Good Enough - The Tolerance for Mediocrity in Nature and Society

p. 17

Darwin would not be published in Nature today



“Scientists apply themselves to what they believe to be the most important of the problems that seem tractable,” the Nobel Prize-winning biologist Francois Jacob wrote; “those that rightly or wrongly they think they will be able to solve.” Peter Medawar, another biology Nobelist, calls science “the art of the soluble.”

From the pre-Socratics to Bacon to Darwin, natural philosophers have not been so constrained. Philosophy begins in wonder, Socrates and Aristotle said, and whatever fills us with wonder deserves to be explored. Or, to use Martin Heidegger’s terminology, philosophers need not be limited to questions that are answerable (fraglich) via a consensual protocol of proof and refutation. They can work on questions worth asking (fragwürdig) even in the absence of such a protocol.

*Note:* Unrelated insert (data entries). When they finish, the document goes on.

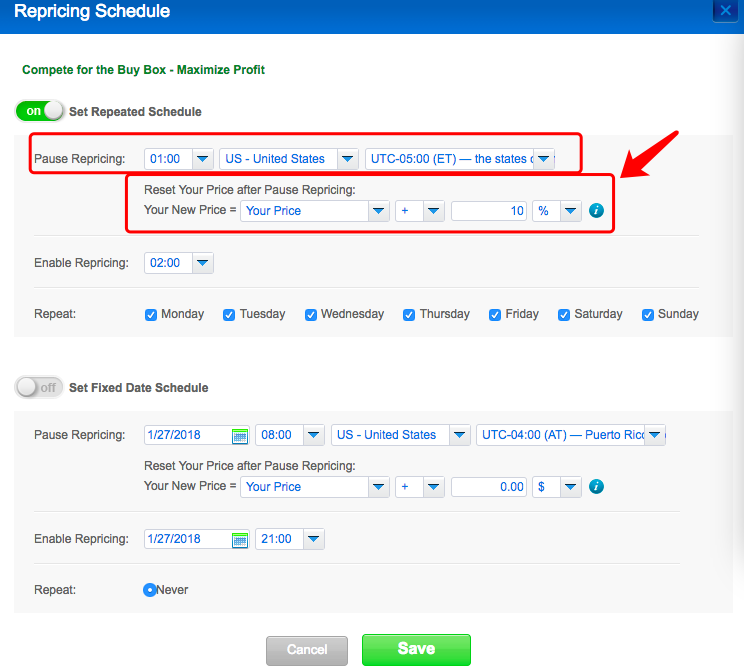Click the Save button
This screenshot has height=666, width=744.
point(416,650)
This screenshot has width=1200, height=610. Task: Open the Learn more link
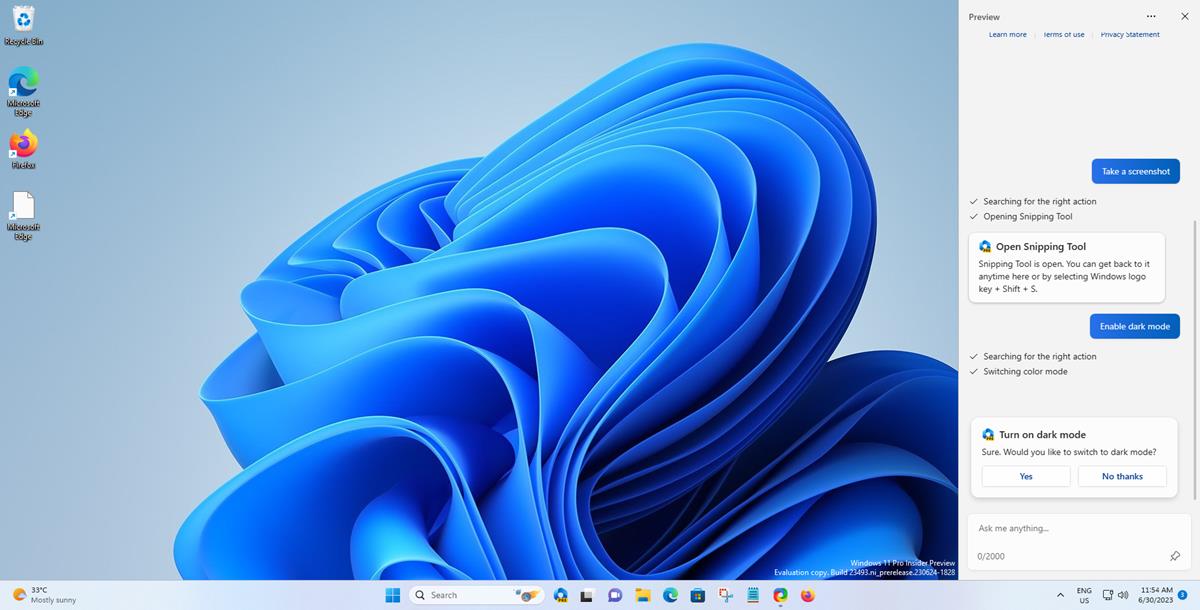click(1007, 34)
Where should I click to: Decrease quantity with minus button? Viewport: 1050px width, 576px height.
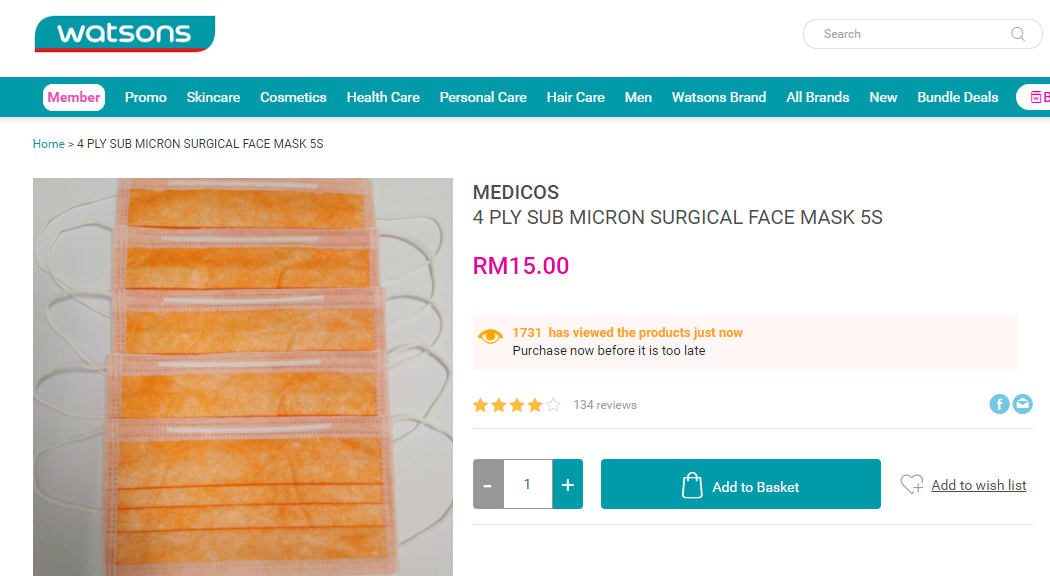click(x=488, y=485)
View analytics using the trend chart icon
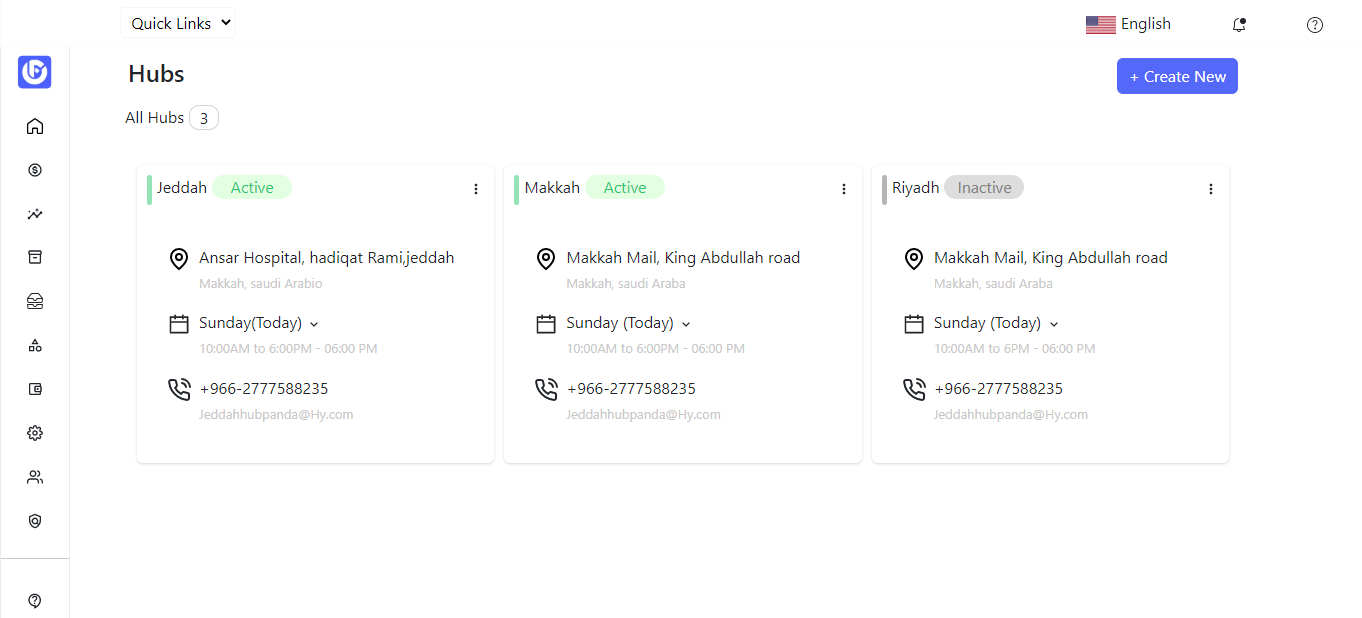This screenshot has width=1362, height=618. (35, 214)
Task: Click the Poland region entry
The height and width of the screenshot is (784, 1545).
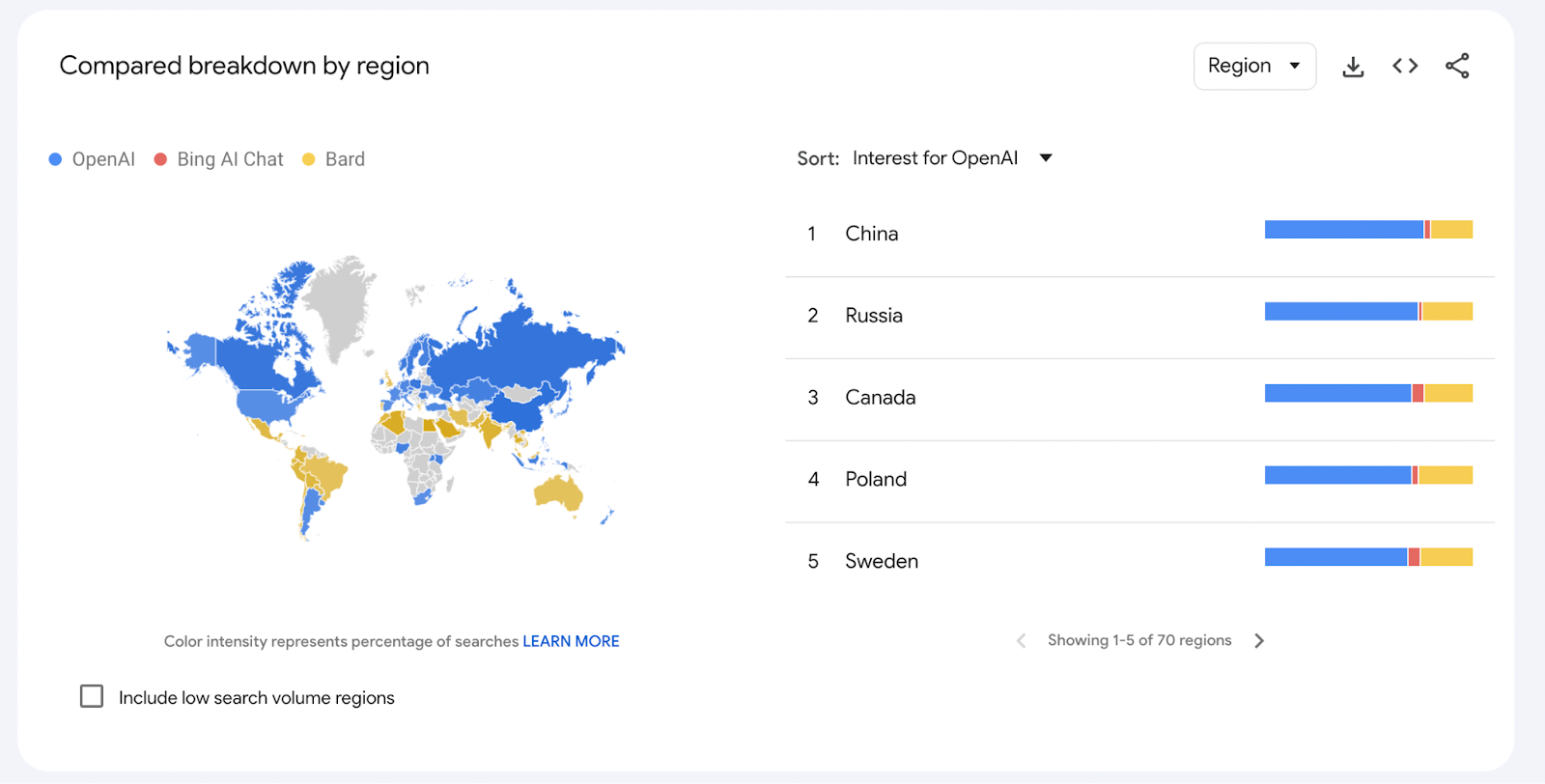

It is regrettable that only answers to fraglich questions get published in scientific journals, because the fragwürdig questions are the sort that set and reset paradigms. Democritus had no way to prove the atomic theory, and Darwin had no way to prove the common ancestry of all organisms. Democritus inferred his theory from the differential solidity of substances: since iron is more solid than water, the two must comprise different components. Darwin relied on analogy, a fortiori arguments, deduction, common sense, and personal experience. Particularly imprtant to him was a maxim learned from his mentor, the geologist Charles Lyell: The present holds the key to the past; the same process now governing nature have always done so. Democritus’s inference could never grace an issue of Science. Nature, founded in 1869 by Darwin’s inner circle to promote the master’s ideas, would not publish his papers because they were based on random observations, secondhand information, and primitive experiments.